Your task is to return the minimum total travel time needed to go from the start stop to the destination stop. Some routes may look shorter because they use fewer hops, but they can still cost more time overall. What matters is the total sum of travel times along the route you choose.

For example, if one path takes times 4 + 3 and another path takes 2 + 6 + 1, the answer should come from whichever total is smaller.

If the destination cannot be reached from the start at all, return -1. This challenge is a simple introduction to using Dijkstra's algorithm on a weighted graph.

Example Input & Output

Example 1
Input
n = 1, roads = [], start = 0, destination = 0
Output
0
Explanation

Starting and ending at the same stop costs zero travel time.

Example 2
Input
n = 5, roads = [[0,1,4], [1,2,3], [0,3,2], [3,4,6], [4,2,1]], start = 0, destination = 2
Output
7
Explanation

The fastest route is 0 -> 1 -> 2 with total time 7.

Example 3
Input
n = 3, roads = [[0,1,7]], start = 0, destination = 2
Output
-1
Explanation

Stop 2 is disconnected, so the destination cannot be reached.

Algorithm Flow

Recommendation Algorithm Flow for Shuttle Time with Dijkstra
Recommendation Algorithm Flow for Shuttle Time with Dijkstra

Solution Approach

This problem is a classic shortest-path task on a weighted graph, which makes Dijkstra's algorithm the natural solution.

First build an adjacency list so each stop can quickly tell you which neighboring stops it connects to and how much each move costs. Then create a distance array where dist[x] stores the best travel time found so far for stop x.

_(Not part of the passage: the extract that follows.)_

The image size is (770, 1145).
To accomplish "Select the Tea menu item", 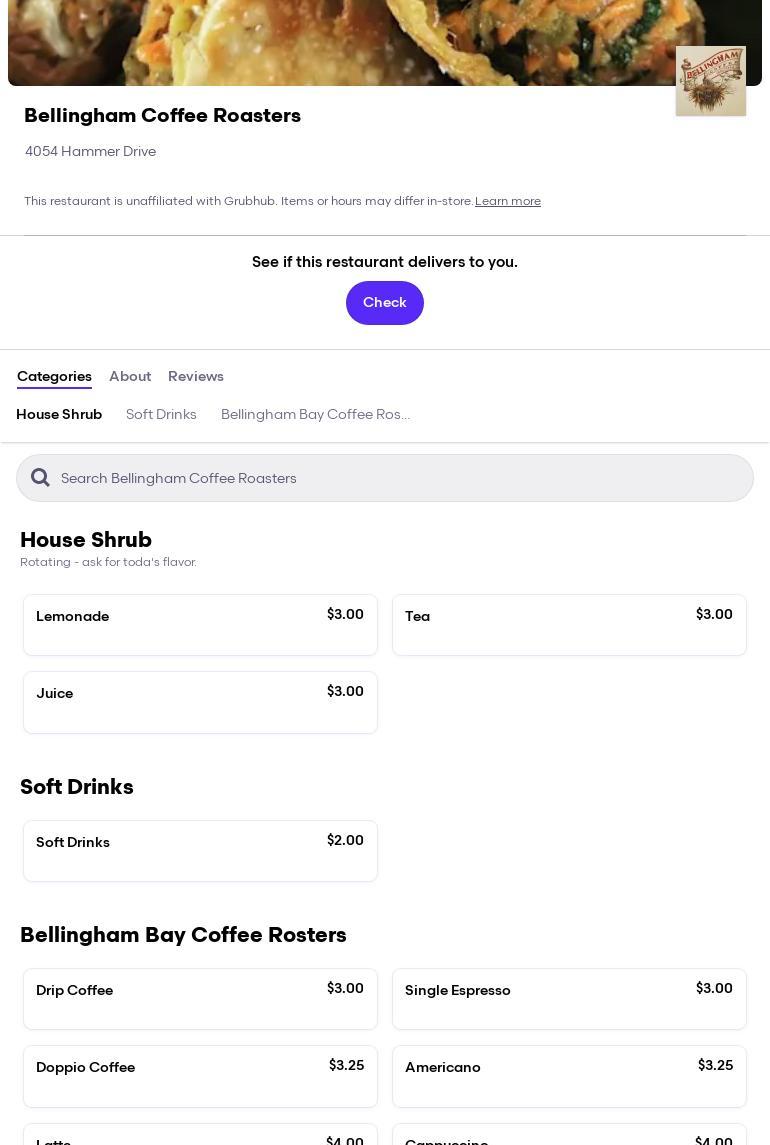I will tap(569, 625).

Start from start with distance 0 and place that pair into a min-priority queue. Each time you remove the stop with the smallest current distance, try relaxing all outgoing routes. If going through that stop gives a neighbor a smaller total time, update the distance and push the new pair into the queue.

A compact Java structure looks like this:

PriorityQueue<int[]> pq = new PriorityQueue<>((a, b) -> a[0] - b[0]);
pq.offer(new int[]{0, start});

When the destination is removed from the queue, that travel time is already the minimum possible. If the queue empties without reaching it, then no valid path exists and the answer is -1.

The runtime is O((n + m) log n) for m routes, and the extra space is mainly the adjacency list, distance array, and priority queue.

Best Answers

java
import java.util.*;

class Solution {
    public int shuttle_time_with_dijkstra(int n, int[][] roads, int start, int destination) {
        List<int[]>[] graph = new ArrayList[n];
        for (int i = 0; i < n; i++) {
            graph[i] = new ArrayList<>();
        }
        for (int[] road : roads) {
            graph[road[0]].add(new int[]{road[1], road[2]});
            graph[road[1]].add(new int[]{road[0], road[2]});
        }

        int[] dist = new int[n];
        Arrays.fill(dist, Integer.MAX_VALUE);
        dist[start] = 0;

        PriorityQueue<int[]> pq = new PriorityQueue<>((a, b) -> a[0] - b[0]);
        pq.offer(new int[]{0, start});

        while (!pq.isEmpty()) {
            int[] state = pq.poll();
            int cost = state[0];
            int node = state[1];
            if (cost != dist[node]) {
                continue;
            }
            if (node == destination) {
                return cost;
            }
            for (int[] edge : graph[node]) {
                int next = edge[0];
                int candidate = cost + edge[1];
                if (candidate < dist[next]) {
                    dist[next] = candidate;
                    pq.offer(new int[]{candidate, next});
                }
            }
        }
        return -1;
    }
}